• EXERCISE TEXT:
══════════════════════════════
Thursday, April 10, 2008

Bonhoeffer Remembered

PEOPLE will always want more, of course - stronger language, more emotion, the sense that he's meaningfully invested in what he's talking about, and so on. That's understandable too given his already lengthy record of spin-doctoring subjects du jour to within an inch of their lives. But as a visiting foreigner in country - and a Sinophile national leader the regime panjandrums probably expected to be one of their more rhetorically accommodating chums - Kevin Rudd's criticism of China on human rights - in China itself - was effective. "There are still many problems in China. Problems of poverty, problems of uneven development, problems of pollution. Problems of broader human rights," the Prime Minister said to Beijing University students earlier today. If that truth about human rights can now actuate a decision by him to match his insipid Sorry Day symbolism with a withdrawal from the Olympic opening ceremony, Mr Rudd will have done well.
══════════════════════════════
• SUPPLIED MATERIAL:
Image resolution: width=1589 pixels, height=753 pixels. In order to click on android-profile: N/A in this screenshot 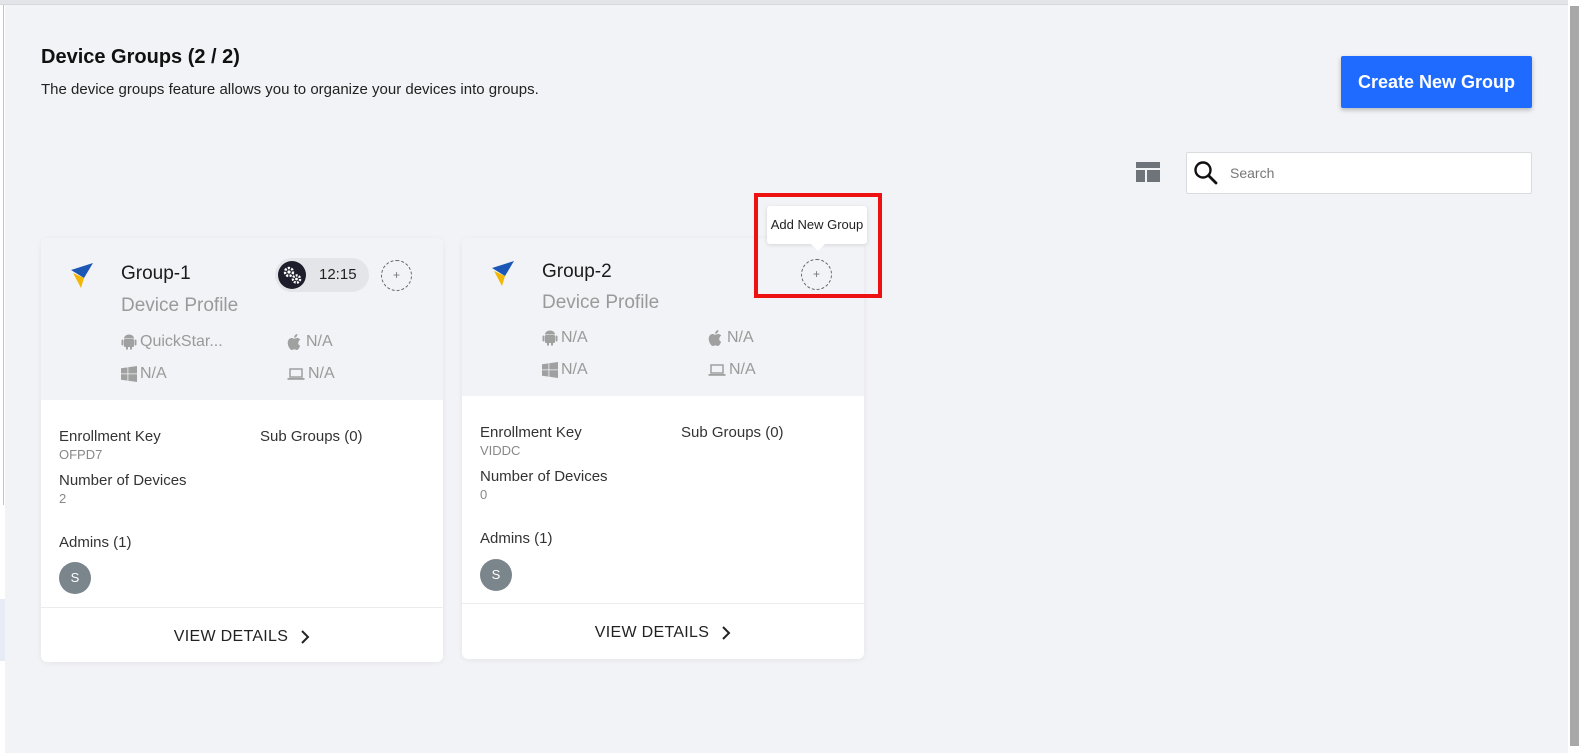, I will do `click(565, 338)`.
══════════════════════════════
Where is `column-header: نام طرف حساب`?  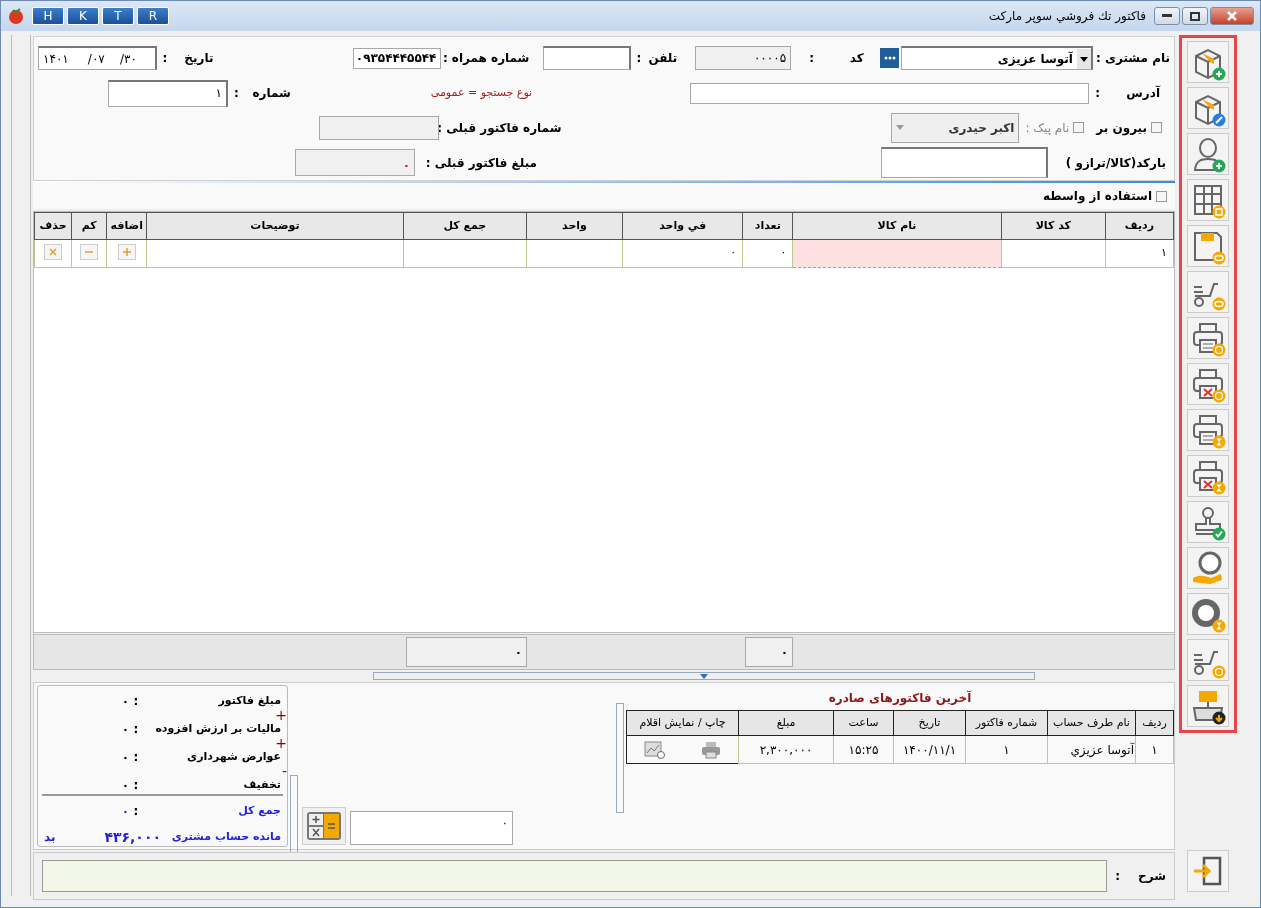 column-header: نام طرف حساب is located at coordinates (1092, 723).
══════════════════════════════
• TO DO: In the text above about Kevin Rudd's remarks in China, whom was the Prime Minister addressing when he spoke of problems in China?

• YOUR RESPONSE: Beijing University students